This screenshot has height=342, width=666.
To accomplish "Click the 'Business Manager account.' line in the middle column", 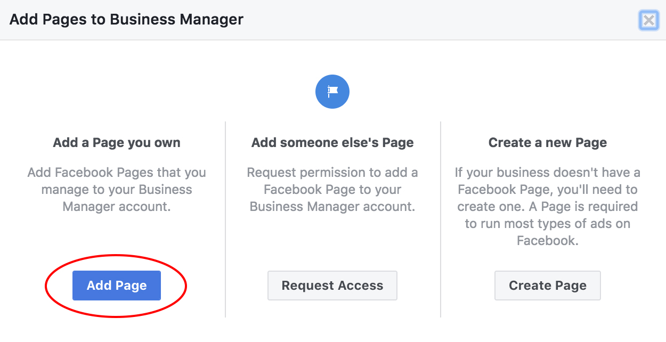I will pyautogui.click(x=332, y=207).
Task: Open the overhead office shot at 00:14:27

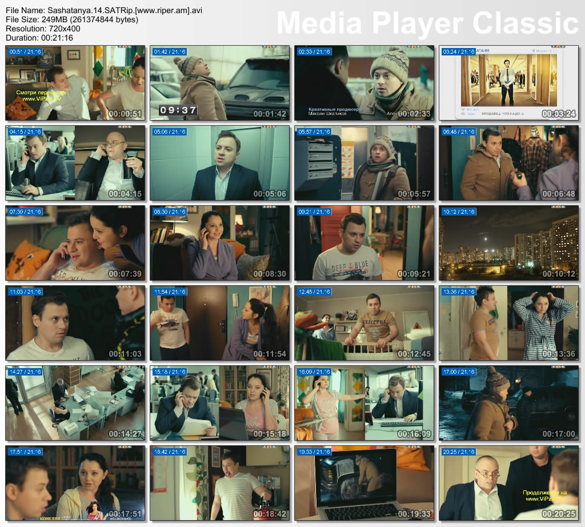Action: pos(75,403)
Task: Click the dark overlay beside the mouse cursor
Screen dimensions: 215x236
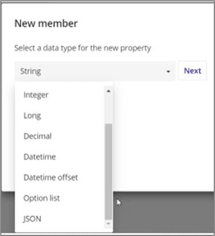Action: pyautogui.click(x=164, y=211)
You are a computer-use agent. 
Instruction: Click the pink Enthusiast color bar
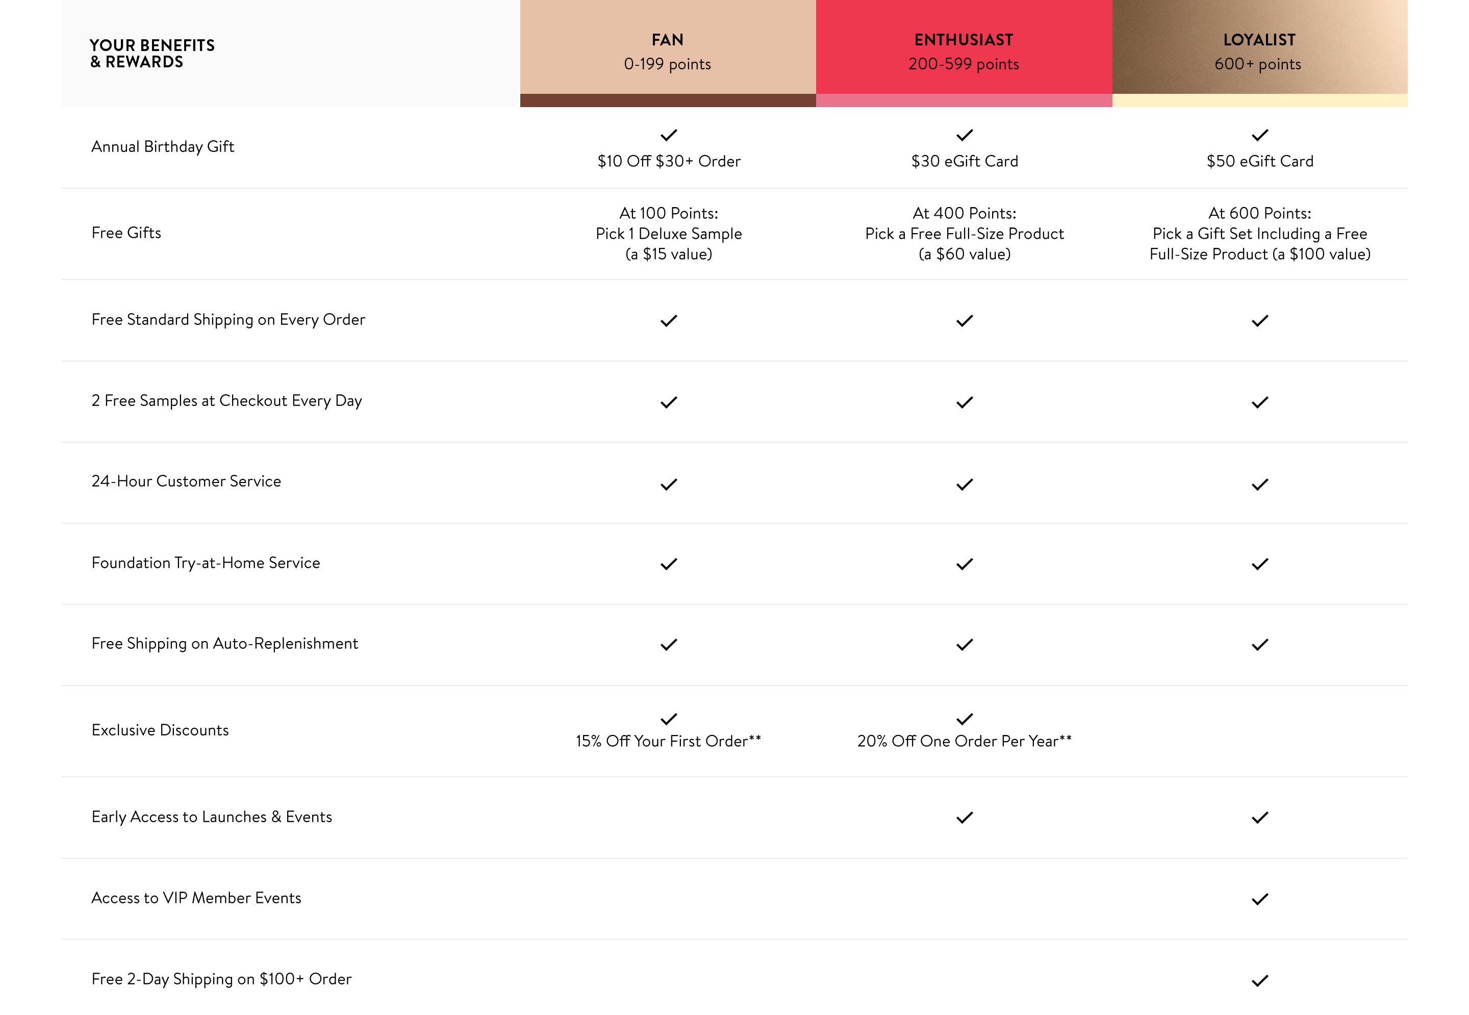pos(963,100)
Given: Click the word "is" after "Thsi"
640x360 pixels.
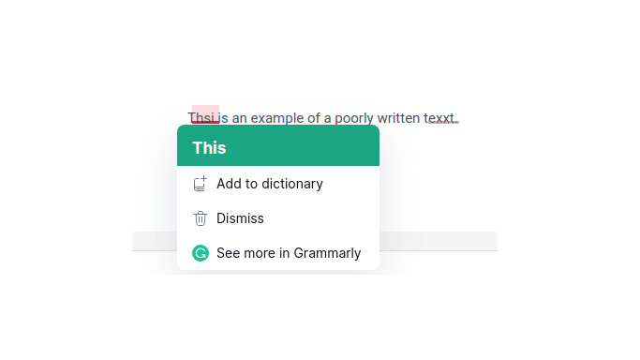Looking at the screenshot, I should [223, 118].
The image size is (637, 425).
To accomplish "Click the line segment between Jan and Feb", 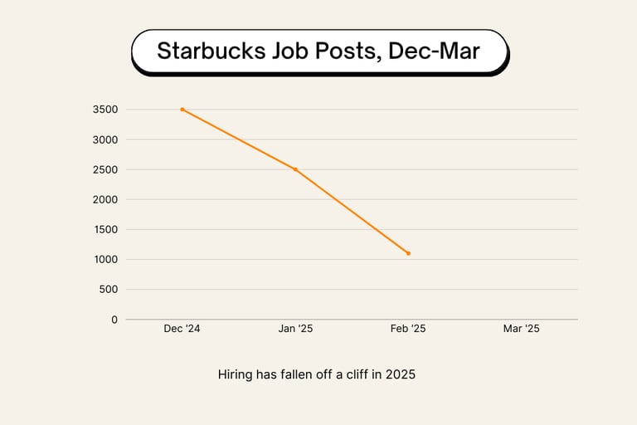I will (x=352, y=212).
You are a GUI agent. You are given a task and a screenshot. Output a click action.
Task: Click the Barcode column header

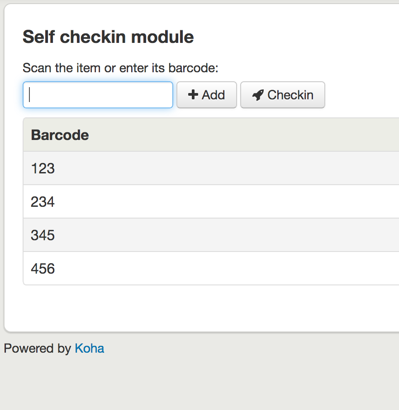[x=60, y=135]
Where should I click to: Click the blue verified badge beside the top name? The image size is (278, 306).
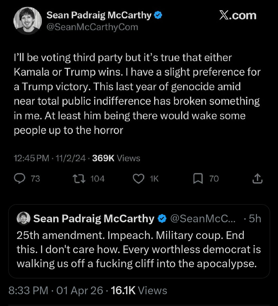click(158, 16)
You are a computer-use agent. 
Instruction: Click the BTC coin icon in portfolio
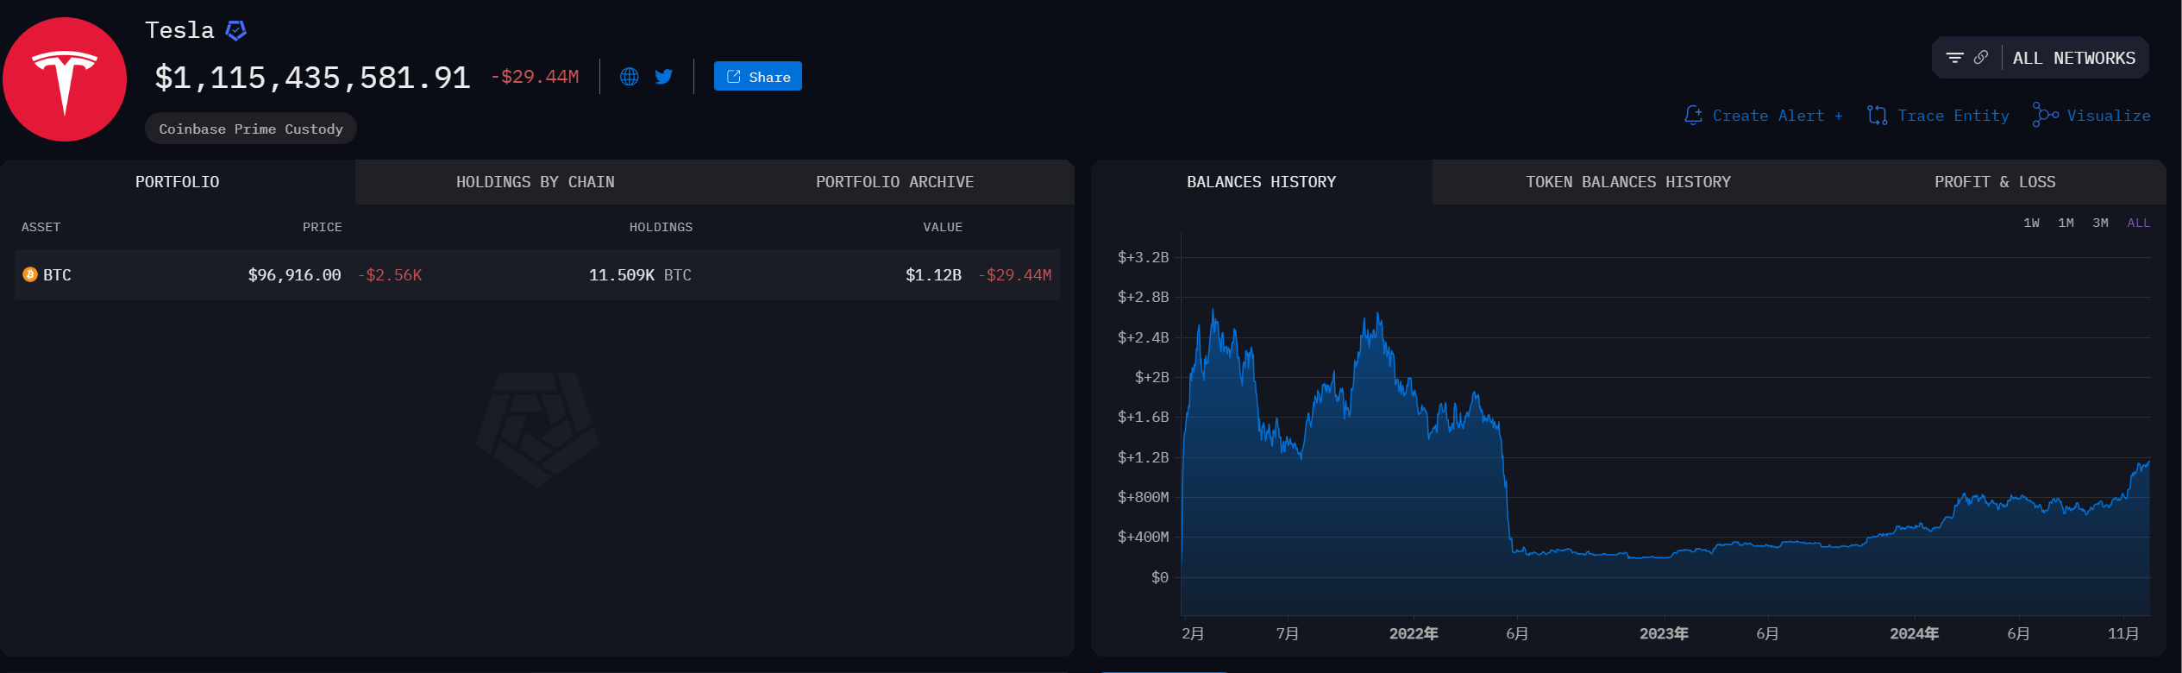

YOUR TASK
Beginning with the line that includes "You are a GUI" and ending with the last line of the material, reproduce those lines exactly and nothing else, with no pictures.

TASK SOLUTION
You are a GUI agent. You are given a task and a screenshot. Output a click action.
Task: Click the Barcode column header

[x=60, y=135]
Where should I click to: Click the blue verified badge beside the top name? The image size is (278, 306).
click(158, 16)
You are a computer-use agent. 
Instruction: Click the BTC coin icon in portfolio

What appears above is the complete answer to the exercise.